Gestellte Aufgabe 1 » Unter welchem Motto fand laut dem Ausgangstext zur Kaliindustrie die Demonstration im Werratal statt?
Gestellte Aufgabe 2 » Nennen Sie sämtliche Drucksachennummern, die im Ausgangstext zur Kaliindustrie vorkommen, jede nur einmal.
Gestellte Aufgabe 3 » Nehmen Sie den Ausgangstext zur Kaliindustrie im Anschluss an seinen letzten Satz wieder auf und führen Sie ihn weiter.

Ausgangstext »
********************
Kolleginnen und Kollegen, wir haben jetzt noch einen Antrag, der eingegangen ist und verteilt wurde, und zwar einen Dringlichen Entschließungsantrag der Fraktion DIE LINKE betreffend Solidarität des Hessischen Landtags mit den Menschen im Kalirevier, Drucks. 19/3784. Wird auch hier die Dringlichkeit bejaht? – Das ist der Fall. Dann wird dieser Dringliche Entschließungsantrag Tagesordnungspunkt 47 und kann, wenn dem nicht widersprochen wird, jetzt mit der Debatte zu den Tagesordnungspunkten 24, 43 und 44 aufgerufen werden.

Ich rufe jetzt Tagesordnungspunkt 24 auf:

Entschließungsantrag der Fraktion der SPD betreffend Solidarität des Hessischen Landtags mit den Beschäftigten im Kalirevier – Drucks. 19/3745 –

zusammen mit Tagesordnungspunkt 43:

Dringlicher Antrag der Fraktion der FDP betreffend Kurzarbeit beenden – Unterstützung der Beschäftigten von K+S – Drucks. 19/3778 –

zusammen mit Tagesordnungspunkt 44:

Dringlicher Antrag der Fraktionen der CDU und BÜNDNIS 90/DIE GRÜNEN betreffend Zukunft der Kaliproduktion in Hessen sichern – Drucks. 19/3779 –

sowie Tagesordnungspunkt 47:

Dringlicher Entschließungsantrag der Fraktion DIE LINKE betreffend Solidarität des Hessischen Landtags mit den Menschen im Kalirevier – Drucks. 19/3784 –

Die vereinbarte Redezeit beträgt zehn Minuten. – Der erste Redner ist bereits am Pult. Das Wort hat Kollege SchäferGümbel.

Frau Präsidentin, meine sehr verehrten Kolleginnen und Kollegen, am vergangenen Donnerstag haben nach offizieller Zählung 12.000 Menschen, nach den inoffiziellen Zahlen des Betriebsrats von K+S 14.500 Menschen in der Region unter dem Motto „Hand in Hand für die Kaliindustrie“ im Werratal demonstriert. Diese Demonstration war ein beeindruckendes Signal – auch an die Landespolitik in Wiesbaden.

(Beifall bei der SPD und bei Abgeordneten der FDP)
********************
Einträge zum Auffinden von Wörtern und Elementen »
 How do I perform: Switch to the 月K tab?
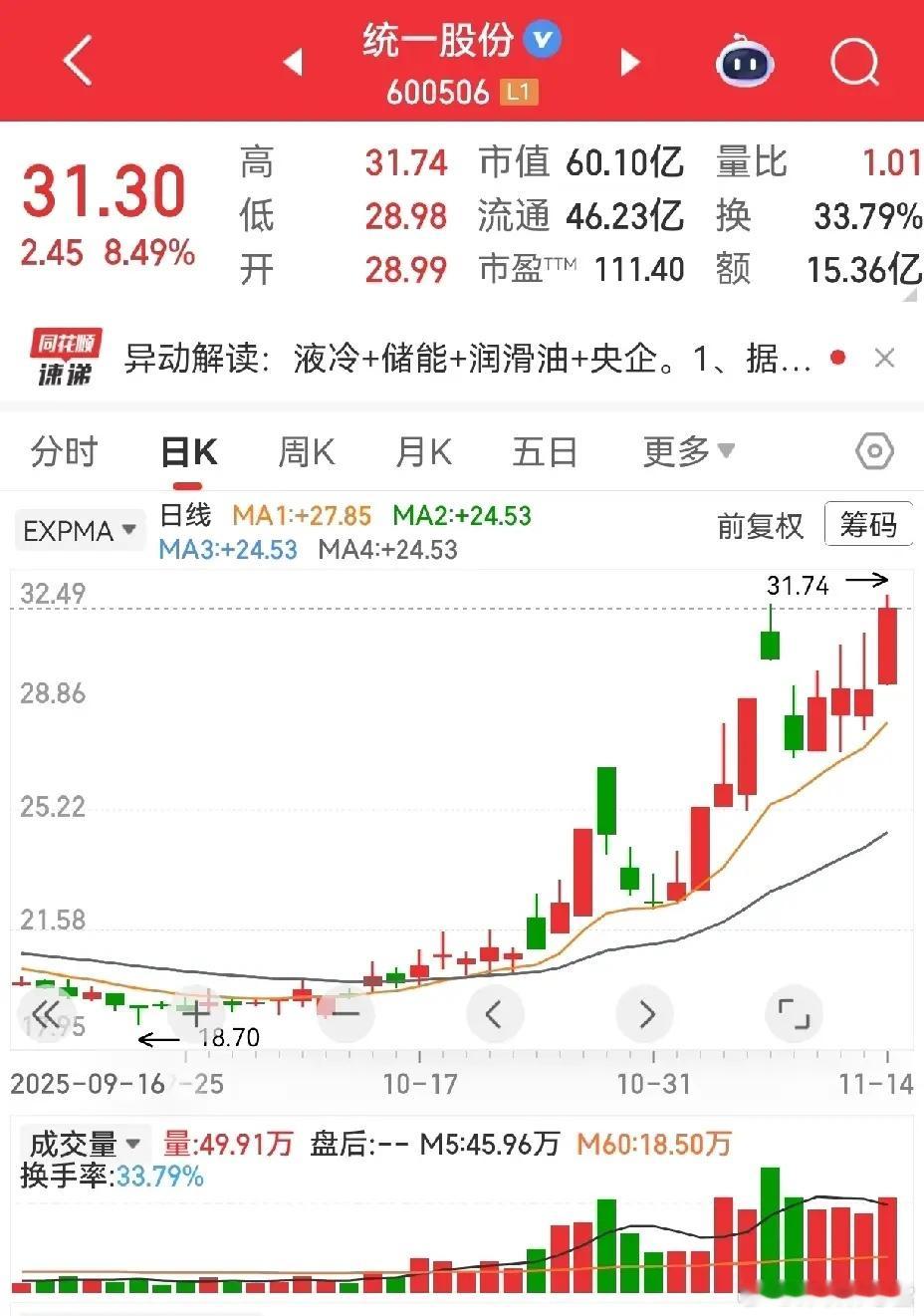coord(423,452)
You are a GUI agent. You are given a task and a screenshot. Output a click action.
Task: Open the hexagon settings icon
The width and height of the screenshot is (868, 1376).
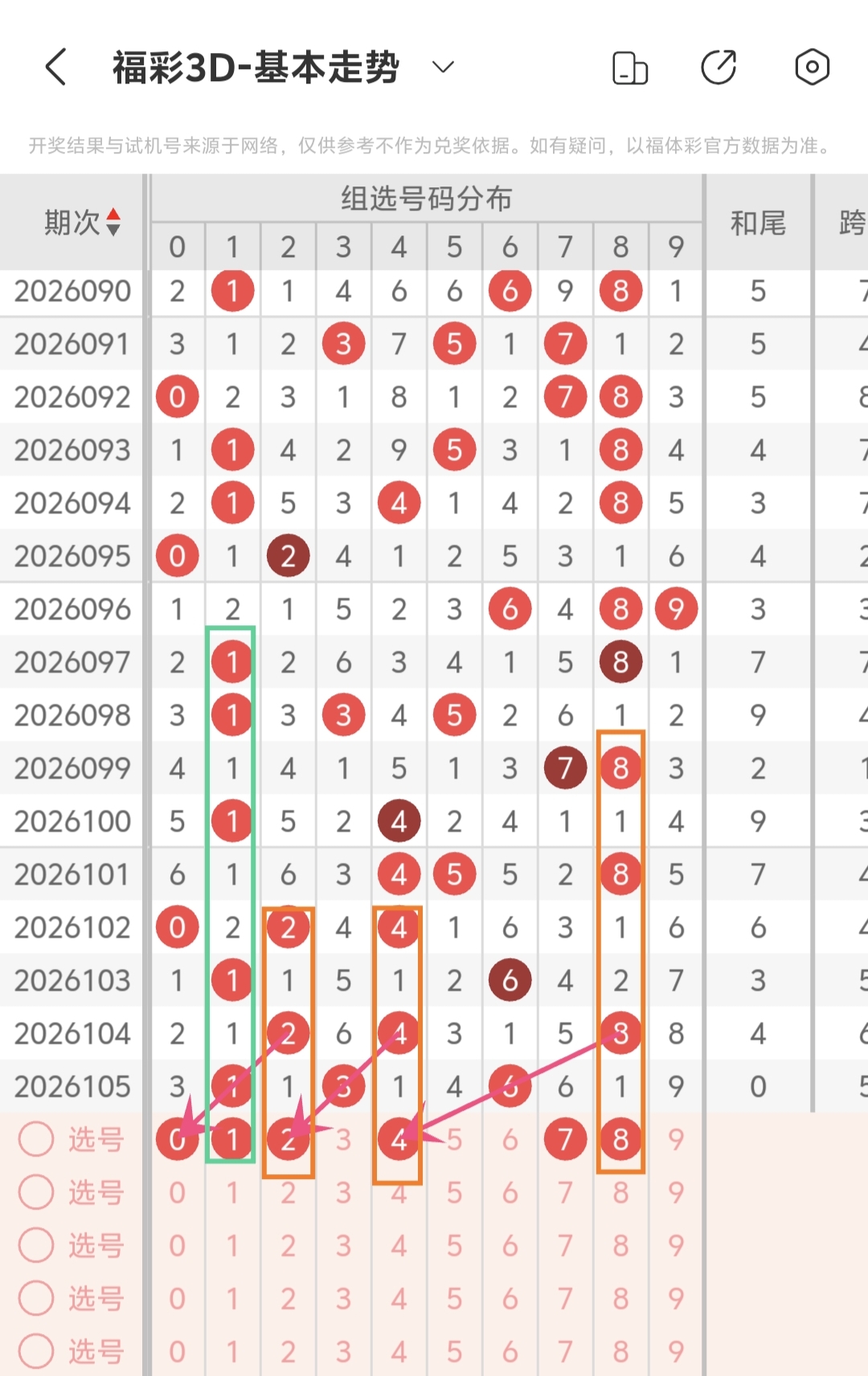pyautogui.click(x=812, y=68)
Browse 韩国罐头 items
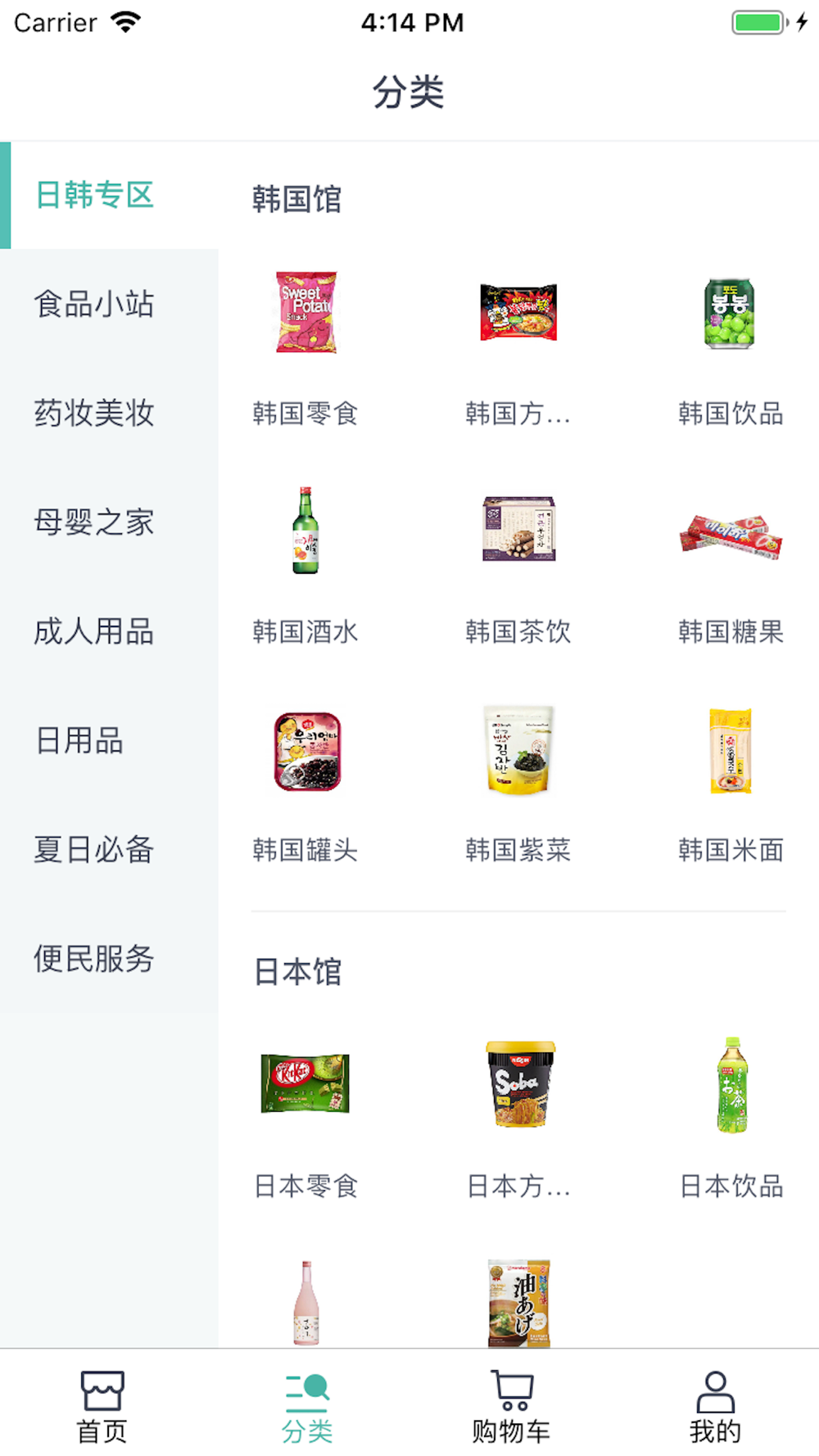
********************
Endergebnis 1 » „Hand in Hand für die Kaliindustrie“

Endergebnis 2 » 19/3784, 19/3745, 19/3778, 19/3779

Endergebnis 3 »
Ich will es gleich am Anfang sagen: Ich höre natürlich die Sprüche in einigen Reihen – auch des Hessischen Landtags, manchmal auch der Landesregierung, aber auch in öffentlichen Debatten – nach dem Motto: K+S, Kalibergbau – wir können es nicht mehr hören.

(Mathias Wagner (Taunus) (BÜNDNIS 90/DIE GRÜNEN): Wer sagt das?)

Es gibt Leute, die das sagen. Das ist nicht anders als die Mechanik, die wir manchmal in der Debatte über den Frankfurter Flughafen zur Kenntnis nehmen mussten, nämlich dass die Probleme, die Menschen in einer Region in Hessen besonders beschäftigten, in anderen Teilen des Landes nicht interessierten. Auch deswegen war es uns wichtig, am heutigen Tag unsere Solidarität im Hessischen Landtag dadurch zu dokumentieren, dass wir die Sorgen der Menschen und der Beschäftigten im Kalibergbau in der Region sehr ernst nehmen.

(Beifall bei der SPD sowie bei Abgeordneten der CDU und des BÜNDNISSES 90/DIE GRÜNEN)

Der Kalibergbau ist die Existenzgrundlage für viele Tausend Familien, und zwar nicht nur derer, die unmittelbar im Bergbau beschäftigt sind, sondern er ist vor allem auch ein wirtschaftliches Rückgrat für die gesamte Region. Die Kurzarbeit der vergangenen Monate ist ein deutlicher Hinweis darauf, wie ernst die Sorgen des Unternehmens, der Beschäftigten und der gesamten Region sind. Wir diskutieren das in der Tat nicht zum ersten Mal. Die Menschen erwarten zu Recht, dass sich der Hessische Landtag nicht nur damit beschäftigt, sondern sich solidarisiert. Das erwarte ich ausdrücklich auch von der Landesregierung und der sie tragenden Koalition von Schwarz und Grün. Ich erwarte auch, dass Sie keine Pirouetten mehr beim Bergbau in Nordhessen drehen.

(Beifall bei der SPD und der FDP)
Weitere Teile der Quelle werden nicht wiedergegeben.